Data entries
########

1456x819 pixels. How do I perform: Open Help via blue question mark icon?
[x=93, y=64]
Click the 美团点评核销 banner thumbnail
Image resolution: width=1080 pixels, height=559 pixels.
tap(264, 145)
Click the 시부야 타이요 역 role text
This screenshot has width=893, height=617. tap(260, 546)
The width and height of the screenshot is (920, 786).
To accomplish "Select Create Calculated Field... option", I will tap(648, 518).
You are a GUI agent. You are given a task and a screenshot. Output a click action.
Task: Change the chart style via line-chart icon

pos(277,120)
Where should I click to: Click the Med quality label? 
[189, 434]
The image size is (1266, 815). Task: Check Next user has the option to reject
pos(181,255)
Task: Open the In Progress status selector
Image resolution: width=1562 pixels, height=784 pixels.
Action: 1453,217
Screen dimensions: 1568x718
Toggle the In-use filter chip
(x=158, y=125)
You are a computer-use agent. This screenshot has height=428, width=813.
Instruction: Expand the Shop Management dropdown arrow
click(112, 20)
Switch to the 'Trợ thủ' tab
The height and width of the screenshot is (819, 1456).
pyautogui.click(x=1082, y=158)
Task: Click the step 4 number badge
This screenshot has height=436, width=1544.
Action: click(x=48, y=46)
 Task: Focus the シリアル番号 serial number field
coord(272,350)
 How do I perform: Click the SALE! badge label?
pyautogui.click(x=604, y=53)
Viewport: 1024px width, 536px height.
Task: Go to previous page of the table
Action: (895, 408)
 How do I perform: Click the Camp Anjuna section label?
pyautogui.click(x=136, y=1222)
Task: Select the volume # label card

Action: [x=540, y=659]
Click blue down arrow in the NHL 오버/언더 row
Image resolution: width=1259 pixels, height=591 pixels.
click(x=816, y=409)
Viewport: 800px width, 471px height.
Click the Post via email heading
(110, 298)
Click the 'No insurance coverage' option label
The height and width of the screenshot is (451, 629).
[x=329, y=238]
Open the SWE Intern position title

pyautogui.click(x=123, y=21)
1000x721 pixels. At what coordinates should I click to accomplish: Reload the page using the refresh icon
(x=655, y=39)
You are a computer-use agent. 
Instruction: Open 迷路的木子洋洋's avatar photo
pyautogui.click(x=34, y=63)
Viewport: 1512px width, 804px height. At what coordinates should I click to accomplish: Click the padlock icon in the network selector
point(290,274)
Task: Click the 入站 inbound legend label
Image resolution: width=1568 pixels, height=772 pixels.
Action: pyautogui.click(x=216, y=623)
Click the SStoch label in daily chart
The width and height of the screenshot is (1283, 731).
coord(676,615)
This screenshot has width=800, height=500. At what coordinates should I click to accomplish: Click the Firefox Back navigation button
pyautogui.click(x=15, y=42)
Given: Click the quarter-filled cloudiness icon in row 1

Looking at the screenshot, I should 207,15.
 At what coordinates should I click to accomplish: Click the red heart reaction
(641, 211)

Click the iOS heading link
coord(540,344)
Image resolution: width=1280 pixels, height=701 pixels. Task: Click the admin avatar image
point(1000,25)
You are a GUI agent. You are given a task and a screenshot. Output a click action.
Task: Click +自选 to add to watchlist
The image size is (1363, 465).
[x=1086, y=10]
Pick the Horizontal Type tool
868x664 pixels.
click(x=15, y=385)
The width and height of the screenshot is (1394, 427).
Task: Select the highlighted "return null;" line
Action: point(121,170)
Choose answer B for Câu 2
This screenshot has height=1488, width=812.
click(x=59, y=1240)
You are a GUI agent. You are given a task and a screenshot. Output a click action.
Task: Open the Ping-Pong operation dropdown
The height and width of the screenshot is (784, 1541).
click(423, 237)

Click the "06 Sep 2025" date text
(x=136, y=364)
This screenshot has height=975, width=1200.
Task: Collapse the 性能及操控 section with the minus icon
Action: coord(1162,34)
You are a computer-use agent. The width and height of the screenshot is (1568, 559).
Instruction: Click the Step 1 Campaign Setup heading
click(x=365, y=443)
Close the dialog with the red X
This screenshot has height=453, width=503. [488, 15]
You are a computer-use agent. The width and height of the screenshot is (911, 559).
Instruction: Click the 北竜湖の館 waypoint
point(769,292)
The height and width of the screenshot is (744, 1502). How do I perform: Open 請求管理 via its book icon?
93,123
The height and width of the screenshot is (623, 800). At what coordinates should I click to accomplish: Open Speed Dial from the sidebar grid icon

########

Exercise brief
What is wanted is the full set of entries above, reproduced exactly.

Response for this exercise
1456x819 pixels. How do I perform: Open Help via blue question mark icon?
[x=93, y=64]
Click the 美团点评核销 banner thumbnail
Image resolution: width=1080 pixels, height=559 pixels.
tap(264, 145)
Click the 시부야 타이요 역 role text
This screenshot has width=893, height=617. tap(260, 546)
The width and height of the screenshot is (920, 786).
To accomplish "Select Create Calculated Field... option", I will tap(648, 518).
You are a GUI agent. You are given a task and a screenshot. Output a click action.
Task: Change the chart style via line-chart icon

pos(277,120)
Where should I click to: Click the Med quality label? 
[189, 434]
The image size is (1266, 815). Task: Check Next user has the option to reject
pos(181,255)
Task: Open the In Progress status selector
Image resolution: width=1562 pixels, height=784 pixels.
Action: 1453,217
Screen dimensions: 1568x718
Toggle the In-use filter chip
(x=158, y=125)
You are a computer-use agent. This screenshot has height=428, width=813.
Instruction: Expand the Shop Management dropdown arrow
click(112, 20)
Switch to the 'Trợ thủ' tab
The height and width of the screenshot is (819, 1456).
pyautogui.click(x=1082, y=158)
Task: Click the step 4 number badge
This screenshot has height=436, width=1544.
Action: click(x=48, y=46)
 Task: Focus the シリアル番号 serial number field
coord(272,350)
 How do I perform: Click the SALE! badge label?
pyautogui.click(x=604, y=53)
Viewport: 1024px width, 536px height.
Task: Go to previous page of the table
Action: (895, 408)
 How do I perform: Click the Camp Anjuna section label?
pyautogui.click(x=136, y=1222)
Task: Select the volume # label card

Action: [x=540, y=659]
Click blue down arrow in the NHL 오버/언더 row
Image resolution: width=1259 pixels, height=591 pixels.
click(x=816, y=409)
Viewport: 800px width, 471px height.
Click the Post via email heading
(110, 298)
Click the 'No insurance coverage' option label
The height and width of the screenshot is (451, 629).
[x=329, y=238]
Open the SWE Intern position title

pyautogui.click(x=123, y=21)
1000x721 pixels. At what coordinates should I click to accomplish: Reload the page using the refresh icon
(x=655, y=39)
You are a computer-use agent. 
Instruction: Open 迷路的木子洋洋's avatar photo
pyautogui.click(x=34, y=63)
Viewport: 1512px width, 804px height. At what coordinates should I click to accomplish: Click the padlock icon in the network selector
point(290,274)
Task: Click the 入站 inbound legend label
Image resolution: width=1568 pixels, height=772 pixels.
Action: pyautogui.click(x=216, y=623)
Click the SStoch label in daily chart
The width and height of the screenshot is (1283, 731).
coord(676,615)
This screenshot has width=800, height=500. At what coordinates should I click to accomplish: Click the Firefox Back navigation button
pyautogui.click(x=15, y=42)
Given: Click the quarter-filled cloudiness icon in row 1

Looking at the screenshot, I should 207,15.
 At what coordinates should I click to accomplish: Click the red heart reaction
(641, 211)

Click the iOS heading link
coord(540,344)
Image resolution: width=1280 pixels, height=701 pixels. Task: Click the admin avatar image
point(1000,25)
You are a GUI agent. You are given a task and a screenshot. Output a click action.
Task: Click +自选 to add to watchlist
The image size is (1363, 465).
[x=1086, y=10]
Pick the Horizontal Type tool
868x664 pixels.
click(x=15, y=385)
The width and height of the screenshot is (1394, 427).
Task: Select the highlighted "return null;" line
Action: point(121,170)
Choose answer B for Câu 2
This screenshot has height=1488, width=812.
click(x=59, y=1240)
You are a GUI agent. You are given a task and a screenshot. Output a click action.
Task: Open the Ping-Pong operation dropdown
The height and width of the screenshot is (784, 1541).
click(423, 237)

Click the "06 Sep 2025" date text
(x=136, y=364)
This screenshot has height=975, width=1200.
Task: Collapse the 性能及操控 section with the minus icon
Action: coord(1162,34)
You are a computer-use agent. The width and height of the screenshot is (1568, 559).
Instruction: Click the Step 1 Campaign Setup heading
click(x=365, y=443)
Close the dialog with the red X
This screenshot has height=453, width=503. [488, 15]
You are a computer-use agent. The width and height of the screenshot is (911, 559).
Instruction: Click the 北竜湖の館 waypoint
point(769,292)
The height and width of the screenshot is (744, 1502). How do I perform: Open 請求管理 via its book icon?
93,123
The height and width of the screenshot is (623, 800). At what coordinates should I click to accomplish: Open Speed Dial from the sidebar grid icon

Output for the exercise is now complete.